- Genre: Mystery Thriller
- Teleplay by: John Michael Hayes
- Story by: David Karp
- Directed by: Jud Taylor
- Starring: Andy Griffith John Larch Tim O'Connor Lawrence Pressman Eugene Roche Charles Tyner Joyce Van Patten Nick Nolte
- Music by: Jerry Goldsmith
- Country of origin: United States
- Original language: English

Production
- Executive producer: Richard O. Linke
- Producer: Burt Nodella
- Production locations: Big Bear Valley, San Bernardino National Forest Snow Valley, California
- Cinematography: Frank Stanley
- Editor: Henry Berman
- Running time: 94 minutes
- Production companies: Andy Griffith Enterprises MGM Television

Original release
- Network: ABC
- Release: April 15, 1974

= Winter Kill =

1974 television film directed by Jud Taylor

Winter Kill is a 1974 American made-for-television mystery-thriller film directed by Jud Taylor and written by John Michael Hayes and David Karp. It stars Andy Griffith as Sam McNeill, the police chief in a small resort town in the mountains of northern California. The film is mystery-suspense drama about McNeill's attempts to solve a string of local serial killings linked by messages left at the scenes of the crimes. Nick Nolte played the role of Dave Michaels.

The movie (which aired on April 15, 1974 as an ABC Movie of the Week) was the second attempt by writer/producer Lane Slate to adapt the 1972 movie They Only Kill Their Masters into a TV series. The movie starred James Garner as Abel Marsh, a Police Chief in a small, beachside community.
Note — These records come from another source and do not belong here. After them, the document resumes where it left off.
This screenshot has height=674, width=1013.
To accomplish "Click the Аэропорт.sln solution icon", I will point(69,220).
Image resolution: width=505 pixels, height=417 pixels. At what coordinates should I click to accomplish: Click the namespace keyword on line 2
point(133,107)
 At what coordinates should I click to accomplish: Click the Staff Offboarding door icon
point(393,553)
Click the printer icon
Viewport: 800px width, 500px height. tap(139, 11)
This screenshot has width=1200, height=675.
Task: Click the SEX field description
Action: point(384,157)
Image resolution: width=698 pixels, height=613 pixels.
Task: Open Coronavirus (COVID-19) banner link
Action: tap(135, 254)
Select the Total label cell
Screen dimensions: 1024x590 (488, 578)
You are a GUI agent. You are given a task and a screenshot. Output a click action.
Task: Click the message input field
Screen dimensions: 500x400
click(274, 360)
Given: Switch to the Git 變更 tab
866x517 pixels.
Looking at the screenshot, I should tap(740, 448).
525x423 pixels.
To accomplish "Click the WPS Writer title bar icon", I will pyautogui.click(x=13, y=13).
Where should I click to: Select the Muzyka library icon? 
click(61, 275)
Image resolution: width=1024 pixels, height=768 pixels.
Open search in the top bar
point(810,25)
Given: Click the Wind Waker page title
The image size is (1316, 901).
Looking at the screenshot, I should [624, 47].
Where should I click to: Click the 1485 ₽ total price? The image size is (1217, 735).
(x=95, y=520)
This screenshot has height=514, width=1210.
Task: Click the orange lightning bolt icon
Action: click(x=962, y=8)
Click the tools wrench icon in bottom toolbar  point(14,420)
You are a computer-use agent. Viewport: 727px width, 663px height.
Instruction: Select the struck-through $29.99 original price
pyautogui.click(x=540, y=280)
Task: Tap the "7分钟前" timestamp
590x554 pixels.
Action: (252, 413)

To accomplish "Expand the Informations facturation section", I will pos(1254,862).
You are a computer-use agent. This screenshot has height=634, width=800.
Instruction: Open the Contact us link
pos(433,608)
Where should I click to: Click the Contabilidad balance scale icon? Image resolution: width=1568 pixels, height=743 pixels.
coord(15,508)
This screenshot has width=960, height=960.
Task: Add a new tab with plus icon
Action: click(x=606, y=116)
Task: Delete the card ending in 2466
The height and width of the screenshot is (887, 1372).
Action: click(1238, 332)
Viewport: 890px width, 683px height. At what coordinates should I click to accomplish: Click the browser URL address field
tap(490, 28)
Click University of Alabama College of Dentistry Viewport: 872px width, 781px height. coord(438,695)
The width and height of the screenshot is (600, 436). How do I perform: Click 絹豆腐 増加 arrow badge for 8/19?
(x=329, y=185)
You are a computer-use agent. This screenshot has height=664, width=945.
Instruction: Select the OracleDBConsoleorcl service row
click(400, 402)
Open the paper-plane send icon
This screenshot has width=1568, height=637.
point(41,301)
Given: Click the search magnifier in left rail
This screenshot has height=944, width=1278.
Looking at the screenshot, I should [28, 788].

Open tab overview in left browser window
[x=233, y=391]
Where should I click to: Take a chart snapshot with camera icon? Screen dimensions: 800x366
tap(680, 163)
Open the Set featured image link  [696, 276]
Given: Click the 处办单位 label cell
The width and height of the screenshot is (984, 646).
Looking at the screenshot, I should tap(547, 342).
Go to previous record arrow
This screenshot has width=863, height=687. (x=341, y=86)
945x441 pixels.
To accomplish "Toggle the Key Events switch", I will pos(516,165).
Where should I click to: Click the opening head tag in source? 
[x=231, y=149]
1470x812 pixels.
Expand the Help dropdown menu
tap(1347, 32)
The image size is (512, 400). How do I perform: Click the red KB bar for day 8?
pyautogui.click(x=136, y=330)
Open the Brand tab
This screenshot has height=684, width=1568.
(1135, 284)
The first adaptation attempt was 1973's Isn't It Shocking?, starring Alan Alda as police chief Dan Barnes and the setting relocated to Oregon. Next, Griffith stepped in as the now-renamed Sam McNeill (Andy Griffith) in Winter Kill and then again in 1975 with two episodes of Adams of Eagle Lake (this time, the character was renamed Sam Adams). Two more reworkings followed in 1976 and 1977 starring Griffith, with the character's name restored to Abel Marsh: The Girl in the Empty Grave and Deadly Game.